Google is squaring off against regulators from the European Commissions today in the EU Court of Justice in Luxembourg. The online giant is hoping to overturn an EC ruling that found it guilty of abusing its market power in the smartphone market and the resulting €4.125 billion fine, an EU record.
The EC charged Google with three crimes related to Android. It illegally required phone makers to accept Google Search and the Chrome web browser as preinstalled defaults if they wanted access to the Google Play Store. It paid off phone makers and wireless carriers to exclusively install Google Search on devices. And it prevented phone makers from using alternative versions of Android not approved by Google. Each of these actions was undertaken to reduce competition and ensure that Google’s key products and services were adopted as broadly as possible.

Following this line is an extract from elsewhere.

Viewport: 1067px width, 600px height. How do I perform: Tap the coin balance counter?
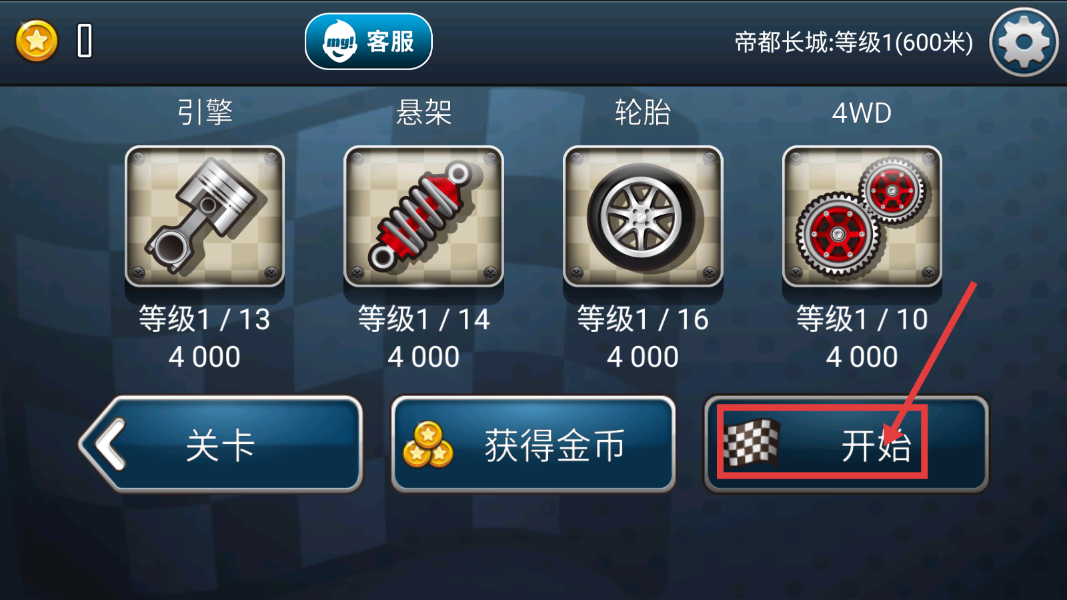[x=85, y=41]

The case dates back to 2018, and though Google originally said it would comply with EU demands, it announced an appeal of the ruling in 2021. That appeal began in late 2021, but the EU General Court upheld the ruling while reducing the fine from €4.3 billion to €4.125 billion. So this is the final battle in this case: The Court of Justice is the highest court in the EU.
“Google does not contest or shy away from its responsibility under the law, but the Commission also has a responsibility when it runs investigations, when it seeks to reshape markets and second-guess pro-competitive business models, and when it imposes multi-billion-euro fines,” Google lawyer Alfonso Lamadrid told the court today. “In this case, the Commission failed to discharge its burden and its responsibility and, relying on multiple errors of law, punished Google for its superior merits, attractiveness and innovation.”
EU lawyers, meanwhile, simply defended an EC ruling that has already survived an appeal intact, noting that Google implemented a classic “carrots and sticks strategy” to ensure that phone makers and wireless carriers did its bidding to lock out the competition. That is, when threats didn’t work, it simply paid them off.
A final ruling is still months away, and it cannot be appealed.